TASK PROMPT: The answer must be every line of the records below that holds the word "computer".

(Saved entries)
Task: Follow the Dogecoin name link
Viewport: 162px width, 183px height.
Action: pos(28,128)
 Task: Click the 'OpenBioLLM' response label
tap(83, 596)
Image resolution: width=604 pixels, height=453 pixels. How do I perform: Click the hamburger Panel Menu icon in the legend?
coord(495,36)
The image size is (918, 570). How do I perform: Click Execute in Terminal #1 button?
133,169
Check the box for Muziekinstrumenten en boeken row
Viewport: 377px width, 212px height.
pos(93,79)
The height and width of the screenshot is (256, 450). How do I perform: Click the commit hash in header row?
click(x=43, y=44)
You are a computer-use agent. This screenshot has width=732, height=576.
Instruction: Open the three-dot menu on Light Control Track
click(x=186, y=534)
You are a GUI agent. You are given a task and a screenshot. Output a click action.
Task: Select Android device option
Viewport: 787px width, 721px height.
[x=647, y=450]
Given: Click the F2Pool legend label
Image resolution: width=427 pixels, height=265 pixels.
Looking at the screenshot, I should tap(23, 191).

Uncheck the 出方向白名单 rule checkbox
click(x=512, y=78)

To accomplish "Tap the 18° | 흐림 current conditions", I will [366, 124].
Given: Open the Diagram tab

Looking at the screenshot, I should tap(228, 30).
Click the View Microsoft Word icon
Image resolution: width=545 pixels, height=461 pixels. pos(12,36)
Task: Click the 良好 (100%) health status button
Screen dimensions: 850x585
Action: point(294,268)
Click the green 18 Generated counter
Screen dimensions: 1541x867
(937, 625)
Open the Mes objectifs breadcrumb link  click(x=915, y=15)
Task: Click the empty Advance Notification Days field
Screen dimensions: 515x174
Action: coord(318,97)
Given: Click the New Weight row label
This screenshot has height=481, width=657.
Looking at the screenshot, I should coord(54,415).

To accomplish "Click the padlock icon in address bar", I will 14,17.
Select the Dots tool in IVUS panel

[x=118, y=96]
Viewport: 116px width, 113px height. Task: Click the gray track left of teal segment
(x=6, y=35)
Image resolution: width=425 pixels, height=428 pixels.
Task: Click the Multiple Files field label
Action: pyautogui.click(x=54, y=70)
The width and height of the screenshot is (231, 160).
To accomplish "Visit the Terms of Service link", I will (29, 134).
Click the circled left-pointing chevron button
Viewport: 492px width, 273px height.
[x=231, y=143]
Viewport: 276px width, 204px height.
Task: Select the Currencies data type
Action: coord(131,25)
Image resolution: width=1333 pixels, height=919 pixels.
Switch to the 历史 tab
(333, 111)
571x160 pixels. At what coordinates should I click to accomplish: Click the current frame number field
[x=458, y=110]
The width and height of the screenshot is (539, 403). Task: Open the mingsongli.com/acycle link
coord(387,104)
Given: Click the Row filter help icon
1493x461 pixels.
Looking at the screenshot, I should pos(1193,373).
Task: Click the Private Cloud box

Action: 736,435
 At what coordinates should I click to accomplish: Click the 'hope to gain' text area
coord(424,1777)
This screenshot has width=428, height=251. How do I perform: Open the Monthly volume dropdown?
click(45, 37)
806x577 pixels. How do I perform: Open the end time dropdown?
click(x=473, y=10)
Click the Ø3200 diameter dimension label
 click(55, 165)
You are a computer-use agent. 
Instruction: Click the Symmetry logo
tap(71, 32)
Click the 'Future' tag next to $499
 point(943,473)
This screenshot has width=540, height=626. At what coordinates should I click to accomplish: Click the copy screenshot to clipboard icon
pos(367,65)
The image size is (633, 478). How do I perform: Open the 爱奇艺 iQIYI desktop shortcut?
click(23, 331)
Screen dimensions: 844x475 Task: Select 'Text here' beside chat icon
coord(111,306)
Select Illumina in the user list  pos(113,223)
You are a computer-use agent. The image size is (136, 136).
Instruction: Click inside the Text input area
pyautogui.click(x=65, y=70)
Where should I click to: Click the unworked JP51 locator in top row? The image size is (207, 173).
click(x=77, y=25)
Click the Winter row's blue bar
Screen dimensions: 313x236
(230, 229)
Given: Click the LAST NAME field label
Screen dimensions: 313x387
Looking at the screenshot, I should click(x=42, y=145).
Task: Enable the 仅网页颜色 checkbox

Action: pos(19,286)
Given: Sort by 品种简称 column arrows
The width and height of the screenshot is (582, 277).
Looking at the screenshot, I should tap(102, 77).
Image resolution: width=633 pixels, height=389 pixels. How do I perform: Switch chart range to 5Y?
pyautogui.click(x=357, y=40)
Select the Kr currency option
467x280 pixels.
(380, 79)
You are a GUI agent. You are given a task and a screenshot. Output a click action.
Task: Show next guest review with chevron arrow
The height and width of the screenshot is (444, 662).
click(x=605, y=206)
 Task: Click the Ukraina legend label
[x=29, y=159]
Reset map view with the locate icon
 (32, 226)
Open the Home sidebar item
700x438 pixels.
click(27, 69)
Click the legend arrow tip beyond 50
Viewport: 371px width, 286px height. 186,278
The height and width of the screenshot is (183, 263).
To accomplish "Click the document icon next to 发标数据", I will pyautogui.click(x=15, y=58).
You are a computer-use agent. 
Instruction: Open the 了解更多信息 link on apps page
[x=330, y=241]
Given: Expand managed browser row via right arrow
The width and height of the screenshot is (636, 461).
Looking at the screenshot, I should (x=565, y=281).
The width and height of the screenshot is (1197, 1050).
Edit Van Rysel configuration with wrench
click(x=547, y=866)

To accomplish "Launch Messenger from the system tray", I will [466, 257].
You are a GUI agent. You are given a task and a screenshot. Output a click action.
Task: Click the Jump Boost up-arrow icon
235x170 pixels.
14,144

TASK SOLUTION:
You are a computer-use agent. This screenshot has width=732, height=576.
You are a computer-use agent. 
You are a computer-use agent. The image size is (136, 136).
You are a computer-use agent. 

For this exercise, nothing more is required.